Ce court texte pose le problème du monstrueux dans le déploiement plastique du discours politique. La question de l'abject ( dans son articulation logique à la distorsion, la décohérence ) comme effet radical du logos politique sera doublement traitée par le biais de l'analyse de l'univers pictural du peintre anglais Turner ( 1775-1851 ), et par le biais de la confrontation de cette plastique déjà romantique à la pensée de Hobbes ( 1588-1679 ), grand théoricien du monstrueux. Ce bref article se déploie en deux mouvements : d'abord ( dans les deux premières parties ) nous analyserons la volonté plastique de Turner de représenter une ab-straction politique, nous nous focaliserons sur sa théorie de la vision ; ensuite, dans la dernière partie, nous tâcherons de lier l’œuvre du peintre anglais, et son projet, à la pensée de Hobbes.
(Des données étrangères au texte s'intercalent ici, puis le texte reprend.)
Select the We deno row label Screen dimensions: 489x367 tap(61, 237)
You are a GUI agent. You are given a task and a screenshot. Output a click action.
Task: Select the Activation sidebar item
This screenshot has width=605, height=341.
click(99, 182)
Chaque œuvre picturale se dresse devant nous avec une théorie de la vision sous-jacente qui en conditionne le déploiement. La peinture, parce qu’elle propose une re-création radicale du monde, est ainsi connexe à une série de règles de construction opératoires, qui sont comme les conditions transcendantales de possibilité de l’avènement d’une œuvre, de sa mise au jour. Merleau-Ponty note ceci dans L’œil et l’esprit :  On pourrait chercher dans les tableaux eux-mêmes une philosophie figurée de la vision et comme son iconographie.[1] C’est précisément ce que l’on va  tenter de faire au cours de cette recherche, souligner que la véritable compréhension d’un peintre doit passer par l’étude rigoureuse de la théorie du visible qui a guidé l’artiste ; comme un catéchisme, comme une langue maternelle, comme un substrat essentiel, et finalement comme le sol même de son édification, sa condition première d’équilibre. Le peintre restitue toujours ( intentionnellement ) ce qu’il voit du monde, que cela soit avec ses yeux de chair ou avec ceux de l’âme. C’est de ce principe qu’il faut partir, le peintre ne fait que retranscrire sur une surface entoilée, qui devient objet de technique, sa vision du monde - propre et personnelle - , singulière, directe ( physique ) ou médiatisée ( onirique ), mais toujours issue de sa subjectivité créatrice, de son point de vue politique, qui est son point d’ancrage dans l’univers.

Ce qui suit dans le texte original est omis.